The valuation will form the basis for calculating the share price of Binh Son, which operates the Dung Quat oil refinery, Vietnam's only operating refinery, and is also looking to attract strategic investors.
Communist Vietnam has slowly been pushing its state-owned enterprises to privatise to boost performance. The process has gained more momentum since a new government took office last year.
Binh Son Refinery (BSR) said on Thursday that it plans to sell 5-6 percent of the company to the public in an IPO scheduled for the last quarter of this year.
Chairman Nguyen Hoai Giang told that the government had recently allowed the refinery operator to sell more than half of the company to either foreign or domestic strategic investors, giving a potential buyer a controlling stake.
"I think that's a very open policy and will attract strategic investors strongly," Giang said. "The general psychology of strategic investors is to want to have the right to decide big issues, macro issues, as well as daily operational issues."

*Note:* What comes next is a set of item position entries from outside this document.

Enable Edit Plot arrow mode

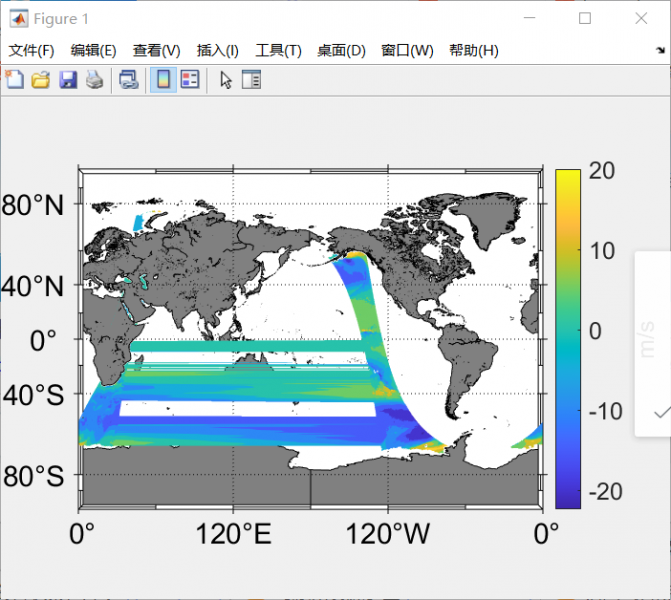point(226,80)
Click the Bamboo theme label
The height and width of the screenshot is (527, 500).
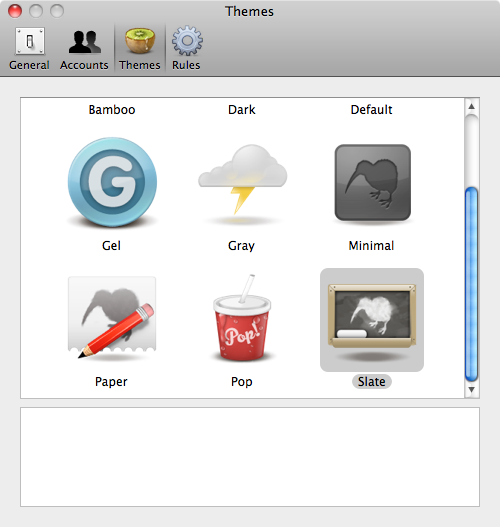(112, 110)
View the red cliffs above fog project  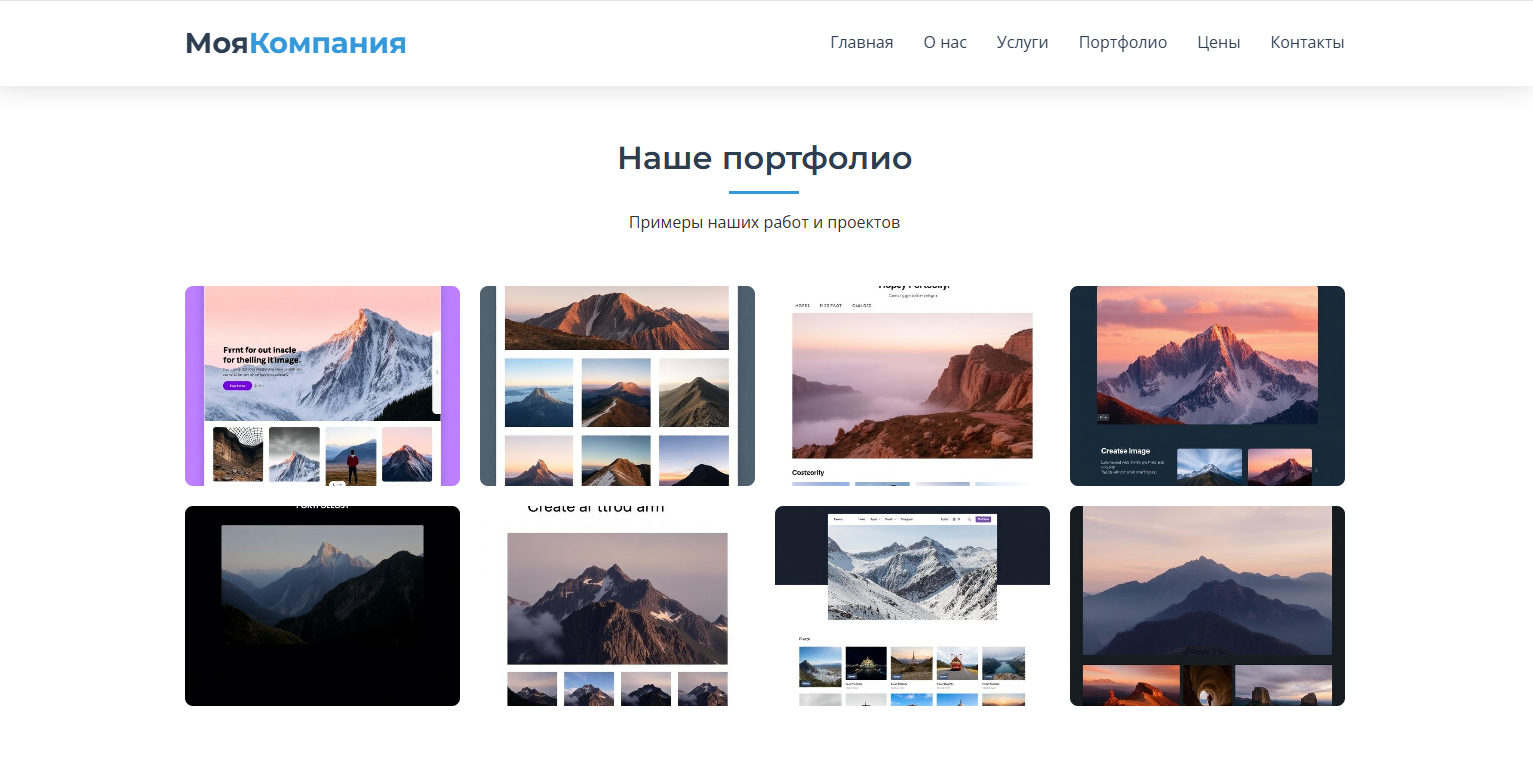[912, 386]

BSR had so far talked to Japan's JX Nippon Oil & Energy Corp., South Korea's SK Energy Co and Russia's Gazprom Neft among others on potential strategic stake sale, but the talks had not progressed.
"We couldn't find a common voice...It's not an easy process because Dung Quat's capital is very big," Giang said.
BSR's net profit fell 27 percent in 2016 to 4.49 trillion dong ($198 million), the company's financial statements showed.